**To do**
Output only the lines from the start of the entries through the line holding "[Diapositiva a la izquierda] (87, 384)". Each line must match the original exactly.

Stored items
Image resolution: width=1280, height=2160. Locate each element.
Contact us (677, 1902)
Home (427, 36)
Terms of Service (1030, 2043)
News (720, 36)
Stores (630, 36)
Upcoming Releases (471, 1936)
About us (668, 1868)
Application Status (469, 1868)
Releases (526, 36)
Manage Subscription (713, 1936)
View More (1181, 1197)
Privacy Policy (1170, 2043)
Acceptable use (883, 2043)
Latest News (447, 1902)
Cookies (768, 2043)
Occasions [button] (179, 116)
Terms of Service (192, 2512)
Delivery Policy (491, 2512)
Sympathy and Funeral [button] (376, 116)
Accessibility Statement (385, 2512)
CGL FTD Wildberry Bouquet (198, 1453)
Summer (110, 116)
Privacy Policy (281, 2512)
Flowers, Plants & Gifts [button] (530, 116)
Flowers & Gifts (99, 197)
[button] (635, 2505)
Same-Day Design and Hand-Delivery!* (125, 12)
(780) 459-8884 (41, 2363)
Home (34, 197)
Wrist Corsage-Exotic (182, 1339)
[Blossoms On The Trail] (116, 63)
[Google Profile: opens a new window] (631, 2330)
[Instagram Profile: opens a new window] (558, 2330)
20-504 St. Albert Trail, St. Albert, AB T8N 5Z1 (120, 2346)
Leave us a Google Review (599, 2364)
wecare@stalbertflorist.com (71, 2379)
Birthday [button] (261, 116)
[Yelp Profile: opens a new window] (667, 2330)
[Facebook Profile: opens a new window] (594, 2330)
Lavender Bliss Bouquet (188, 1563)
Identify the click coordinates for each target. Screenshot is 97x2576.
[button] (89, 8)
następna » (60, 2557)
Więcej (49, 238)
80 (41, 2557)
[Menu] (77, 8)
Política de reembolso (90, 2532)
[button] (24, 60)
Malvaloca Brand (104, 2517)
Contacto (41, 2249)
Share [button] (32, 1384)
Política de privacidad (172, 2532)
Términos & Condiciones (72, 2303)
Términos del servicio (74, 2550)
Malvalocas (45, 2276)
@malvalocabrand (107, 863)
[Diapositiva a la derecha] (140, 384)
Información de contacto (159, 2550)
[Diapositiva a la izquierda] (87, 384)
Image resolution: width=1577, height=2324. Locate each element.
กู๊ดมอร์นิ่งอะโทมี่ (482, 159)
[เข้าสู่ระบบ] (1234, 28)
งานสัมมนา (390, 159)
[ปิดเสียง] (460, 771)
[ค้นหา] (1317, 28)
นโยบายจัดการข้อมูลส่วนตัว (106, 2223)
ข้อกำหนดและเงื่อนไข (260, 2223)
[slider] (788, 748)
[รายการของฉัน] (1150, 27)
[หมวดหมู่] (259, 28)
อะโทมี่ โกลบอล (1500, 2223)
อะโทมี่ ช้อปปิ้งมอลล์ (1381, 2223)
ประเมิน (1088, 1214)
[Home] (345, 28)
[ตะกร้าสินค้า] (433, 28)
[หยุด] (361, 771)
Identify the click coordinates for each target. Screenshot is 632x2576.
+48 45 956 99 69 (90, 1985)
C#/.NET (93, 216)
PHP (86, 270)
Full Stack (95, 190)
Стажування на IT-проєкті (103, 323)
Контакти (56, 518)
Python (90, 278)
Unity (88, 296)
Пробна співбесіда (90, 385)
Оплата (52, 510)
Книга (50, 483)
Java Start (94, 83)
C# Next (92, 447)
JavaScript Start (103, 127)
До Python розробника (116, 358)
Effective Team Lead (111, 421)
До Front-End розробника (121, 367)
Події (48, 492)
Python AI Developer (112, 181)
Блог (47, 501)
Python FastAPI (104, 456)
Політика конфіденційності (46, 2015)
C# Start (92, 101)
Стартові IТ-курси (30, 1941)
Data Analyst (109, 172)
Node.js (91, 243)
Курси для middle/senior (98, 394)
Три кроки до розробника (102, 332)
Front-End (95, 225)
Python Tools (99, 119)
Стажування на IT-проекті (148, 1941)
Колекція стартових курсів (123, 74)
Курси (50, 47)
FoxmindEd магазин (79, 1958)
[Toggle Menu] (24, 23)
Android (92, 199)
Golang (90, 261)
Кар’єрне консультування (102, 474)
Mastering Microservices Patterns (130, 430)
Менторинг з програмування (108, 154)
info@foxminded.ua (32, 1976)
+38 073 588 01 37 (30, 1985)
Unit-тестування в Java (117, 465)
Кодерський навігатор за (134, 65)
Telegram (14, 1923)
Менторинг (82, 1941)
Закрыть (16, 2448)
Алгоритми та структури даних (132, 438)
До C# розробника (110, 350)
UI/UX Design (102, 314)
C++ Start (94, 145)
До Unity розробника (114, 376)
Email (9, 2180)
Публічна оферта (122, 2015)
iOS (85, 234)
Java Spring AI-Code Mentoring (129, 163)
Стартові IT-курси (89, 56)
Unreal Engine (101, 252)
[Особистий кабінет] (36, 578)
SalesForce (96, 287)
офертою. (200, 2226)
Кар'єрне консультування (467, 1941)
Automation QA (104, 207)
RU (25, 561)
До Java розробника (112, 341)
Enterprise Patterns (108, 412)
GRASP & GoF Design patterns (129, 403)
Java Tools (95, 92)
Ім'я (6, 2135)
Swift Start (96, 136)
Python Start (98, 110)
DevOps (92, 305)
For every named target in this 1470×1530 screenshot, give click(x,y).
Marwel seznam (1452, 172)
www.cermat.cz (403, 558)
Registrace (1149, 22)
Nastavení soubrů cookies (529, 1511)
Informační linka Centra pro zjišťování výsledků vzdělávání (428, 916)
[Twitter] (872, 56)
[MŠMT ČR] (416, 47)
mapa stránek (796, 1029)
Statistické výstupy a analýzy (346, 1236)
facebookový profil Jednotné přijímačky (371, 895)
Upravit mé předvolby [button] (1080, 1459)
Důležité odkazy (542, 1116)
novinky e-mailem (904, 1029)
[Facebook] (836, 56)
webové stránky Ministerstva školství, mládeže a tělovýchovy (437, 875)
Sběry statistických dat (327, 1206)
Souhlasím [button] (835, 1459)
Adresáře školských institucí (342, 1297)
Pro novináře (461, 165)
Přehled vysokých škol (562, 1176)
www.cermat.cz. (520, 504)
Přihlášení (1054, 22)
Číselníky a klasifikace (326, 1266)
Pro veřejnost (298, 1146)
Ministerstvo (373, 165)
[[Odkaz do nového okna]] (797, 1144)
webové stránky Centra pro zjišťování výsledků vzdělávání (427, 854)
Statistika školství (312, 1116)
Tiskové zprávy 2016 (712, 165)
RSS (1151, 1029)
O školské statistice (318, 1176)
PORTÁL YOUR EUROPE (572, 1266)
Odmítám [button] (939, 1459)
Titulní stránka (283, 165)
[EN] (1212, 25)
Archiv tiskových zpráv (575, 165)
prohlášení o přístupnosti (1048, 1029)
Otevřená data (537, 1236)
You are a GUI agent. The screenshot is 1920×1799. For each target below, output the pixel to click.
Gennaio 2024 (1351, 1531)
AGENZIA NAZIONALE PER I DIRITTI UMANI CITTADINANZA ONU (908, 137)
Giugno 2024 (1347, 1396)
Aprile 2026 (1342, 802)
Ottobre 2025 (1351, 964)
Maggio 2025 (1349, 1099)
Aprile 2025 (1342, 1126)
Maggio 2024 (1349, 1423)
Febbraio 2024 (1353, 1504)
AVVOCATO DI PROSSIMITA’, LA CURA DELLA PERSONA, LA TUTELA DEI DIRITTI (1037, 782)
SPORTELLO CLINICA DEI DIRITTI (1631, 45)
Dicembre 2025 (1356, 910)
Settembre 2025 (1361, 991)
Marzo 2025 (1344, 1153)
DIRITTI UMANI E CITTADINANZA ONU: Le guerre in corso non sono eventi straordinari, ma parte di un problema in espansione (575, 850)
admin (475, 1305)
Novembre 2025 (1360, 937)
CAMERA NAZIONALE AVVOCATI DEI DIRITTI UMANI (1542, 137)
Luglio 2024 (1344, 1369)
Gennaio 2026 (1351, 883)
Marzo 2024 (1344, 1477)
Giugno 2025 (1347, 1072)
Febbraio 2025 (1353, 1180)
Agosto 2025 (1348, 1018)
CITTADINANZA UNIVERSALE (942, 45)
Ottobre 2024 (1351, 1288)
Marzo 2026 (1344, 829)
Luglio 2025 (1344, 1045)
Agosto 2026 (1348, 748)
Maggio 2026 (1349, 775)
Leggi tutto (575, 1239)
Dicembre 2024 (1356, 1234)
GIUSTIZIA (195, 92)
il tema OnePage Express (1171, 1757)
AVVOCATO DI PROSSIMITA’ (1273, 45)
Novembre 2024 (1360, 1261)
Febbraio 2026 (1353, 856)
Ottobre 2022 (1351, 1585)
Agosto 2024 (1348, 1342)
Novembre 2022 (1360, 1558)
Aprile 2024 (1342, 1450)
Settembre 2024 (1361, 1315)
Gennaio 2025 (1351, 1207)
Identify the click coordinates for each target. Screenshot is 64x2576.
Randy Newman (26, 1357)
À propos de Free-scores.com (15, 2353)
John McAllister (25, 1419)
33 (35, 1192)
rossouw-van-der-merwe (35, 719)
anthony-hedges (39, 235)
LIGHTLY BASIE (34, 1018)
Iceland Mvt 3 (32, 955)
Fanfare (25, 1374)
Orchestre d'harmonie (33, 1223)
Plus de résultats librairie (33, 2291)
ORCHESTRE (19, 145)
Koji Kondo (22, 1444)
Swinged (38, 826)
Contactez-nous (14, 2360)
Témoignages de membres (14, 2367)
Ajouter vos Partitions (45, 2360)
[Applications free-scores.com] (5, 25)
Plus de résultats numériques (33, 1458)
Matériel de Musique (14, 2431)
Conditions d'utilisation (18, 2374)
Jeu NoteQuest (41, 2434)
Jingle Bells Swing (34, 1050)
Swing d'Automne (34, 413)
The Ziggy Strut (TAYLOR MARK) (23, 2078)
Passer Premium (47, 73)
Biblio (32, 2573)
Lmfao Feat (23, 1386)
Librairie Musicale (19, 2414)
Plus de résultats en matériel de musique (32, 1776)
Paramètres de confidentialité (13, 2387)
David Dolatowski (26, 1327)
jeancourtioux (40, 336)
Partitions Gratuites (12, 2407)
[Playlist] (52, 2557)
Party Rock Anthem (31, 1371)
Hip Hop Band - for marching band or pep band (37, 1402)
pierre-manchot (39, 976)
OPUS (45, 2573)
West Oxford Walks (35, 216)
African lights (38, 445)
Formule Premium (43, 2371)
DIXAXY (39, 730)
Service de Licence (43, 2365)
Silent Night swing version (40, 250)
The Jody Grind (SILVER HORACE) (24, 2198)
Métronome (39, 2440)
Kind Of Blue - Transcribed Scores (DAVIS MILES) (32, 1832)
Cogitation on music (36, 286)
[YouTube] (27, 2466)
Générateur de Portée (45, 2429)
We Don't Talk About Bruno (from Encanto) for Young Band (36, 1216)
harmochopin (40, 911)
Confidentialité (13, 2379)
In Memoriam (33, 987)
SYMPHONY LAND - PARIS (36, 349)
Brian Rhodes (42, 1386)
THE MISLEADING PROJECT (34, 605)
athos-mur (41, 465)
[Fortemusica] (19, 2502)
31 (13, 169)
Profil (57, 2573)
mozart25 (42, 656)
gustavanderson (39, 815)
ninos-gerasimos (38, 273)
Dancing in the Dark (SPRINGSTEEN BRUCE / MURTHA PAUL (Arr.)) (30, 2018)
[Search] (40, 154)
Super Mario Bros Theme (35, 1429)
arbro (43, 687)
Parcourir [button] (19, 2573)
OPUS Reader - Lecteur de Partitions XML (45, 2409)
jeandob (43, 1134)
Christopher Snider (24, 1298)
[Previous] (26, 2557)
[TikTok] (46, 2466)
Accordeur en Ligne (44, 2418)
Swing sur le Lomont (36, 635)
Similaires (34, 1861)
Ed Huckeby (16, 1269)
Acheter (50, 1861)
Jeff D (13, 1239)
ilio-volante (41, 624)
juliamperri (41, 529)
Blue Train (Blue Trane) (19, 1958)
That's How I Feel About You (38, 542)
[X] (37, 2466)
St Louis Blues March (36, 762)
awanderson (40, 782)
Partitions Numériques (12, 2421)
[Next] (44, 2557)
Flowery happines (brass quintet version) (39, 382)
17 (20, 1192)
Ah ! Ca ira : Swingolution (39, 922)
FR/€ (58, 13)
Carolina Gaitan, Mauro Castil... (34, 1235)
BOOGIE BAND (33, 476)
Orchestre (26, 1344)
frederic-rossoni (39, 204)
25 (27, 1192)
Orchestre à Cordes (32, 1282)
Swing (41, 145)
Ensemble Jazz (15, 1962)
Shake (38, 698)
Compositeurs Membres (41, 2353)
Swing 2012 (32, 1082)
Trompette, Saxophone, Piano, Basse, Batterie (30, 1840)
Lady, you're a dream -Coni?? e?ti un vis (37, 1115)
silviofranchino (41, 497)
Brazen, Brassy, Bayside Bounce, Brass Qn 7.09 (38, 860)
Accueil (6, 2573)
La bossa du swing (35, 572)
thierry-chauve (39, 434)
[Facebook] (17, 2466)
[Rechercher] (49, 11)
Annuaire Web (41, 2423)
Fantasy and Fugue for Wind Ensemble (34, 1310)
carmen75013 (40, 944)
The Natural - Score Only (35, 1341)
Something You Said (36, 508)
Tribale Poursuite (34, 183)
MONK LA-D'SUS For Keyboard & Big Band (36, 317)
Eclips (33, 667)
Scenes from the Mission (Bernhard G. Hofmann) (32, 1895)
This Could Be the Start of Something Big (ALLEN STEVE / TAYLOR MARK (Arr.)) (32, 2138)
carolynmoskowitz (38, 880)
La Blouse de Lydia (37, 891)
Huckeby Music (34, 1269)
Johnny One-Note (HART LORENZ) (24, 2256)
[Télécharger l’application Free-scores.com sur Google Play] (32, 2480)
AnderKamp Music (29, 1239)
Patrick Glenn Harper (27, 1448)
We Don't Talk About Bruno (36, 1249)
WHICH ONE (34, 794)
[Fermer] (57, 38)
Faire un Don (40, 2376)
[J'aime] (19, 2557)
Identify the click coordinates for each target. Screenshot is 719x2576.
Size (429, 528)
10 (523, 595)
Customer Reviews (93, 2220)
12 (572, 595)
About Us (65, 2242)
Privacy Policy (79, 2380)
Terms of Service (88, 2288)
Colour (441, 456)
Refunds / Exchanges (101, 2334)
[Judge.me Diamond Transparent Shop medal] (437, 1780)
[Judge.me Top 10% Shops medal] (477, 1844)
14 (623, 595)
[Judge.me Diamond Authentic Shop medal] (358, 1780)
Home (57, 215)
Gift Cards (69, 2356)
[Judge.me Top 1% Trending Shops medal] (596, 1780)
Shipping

**Answer box**
Image resolution: width=1280, height=2160. Locate each element.
Contact us (677, 1902)
Home (427, 36)
Terms of Service (1030, 2043)
News (720, 36)
Stores (630, 36)
Upcoming Releases (471, 1936)
About us (668, 1868)
Application Status (469, 1868)
Releases (526, 36)
Manage Subscription (713, 1936)
View More (1181, 1197)
Privacy Policy (1170, 2043)
Acceptable use (883, 2043)
Latest News (447, 1902)
Cookies (768, 2043)
Occasions [button] (179, 116)
Terms of Service (192, 2512)
Delivery Policy (491, 2512)
Sympathy and Funeral [button] (376, 116)
Accessibility Statement (385, 2512)
CGL FTD Wildberry Bouquet (198, 1453)
Summer (110, 116)
Privacy Policy (281, 2512)
Flowers, Plants & Gifts [button] (530, 116)
Flowers & Gifts (99, 197)
[button] (635, 2505)
Same-Day Design and Hand-Delivery!* (125, 12)
(780) 459-8884 (41, 2363)
Home (34, 197)
Wrist Corsage-Exotic (182, 1339)
[Blossoms On The Trail] (116, 63)
[Google Profile: opens a new window] (631, 2330)
[Instagram Profile: opens a new window] (558, 2330)
20-504 St. Albert Trail, St. Albert, AB T8N 5Z1 (120, 2346)
Leave us a Google Review (599, 2364)
wecare@stalbertflorist.com (71, 2379)
Birthday [button] (261, 116)
[Yelp Profile: opens a new window] (667, 2330)
[Facebook Profile: opens a new window] (594, 2330)
Lavender Bliss Bouquet (188, 1563)
Identify the click coordinates for each target. Screenshot is 97x2576.
[button] (89, 8)
następna » (60, 2557)
Więcej (49, 238)
80 (41, 2557)
[Menu] (77, 8)
Política de reembolso (90, 2532)
[button] (24, 60)
Malvaloca Brand (104, 2517)
Contacto (41, 2249)
Share [button] (32, 1384)
Política de privacidad (172, 2532)
Términos & Condiciones (72, 2303)
Términos del servicio (74, 2550)
Malvalocas (45, 2276)
@malvalocabrand (107, 863)
[Diapositiva a la derecha] (140, 384)
Información de contacto (159, 2550)
[Diapositiva a la izquierda] (87, 384)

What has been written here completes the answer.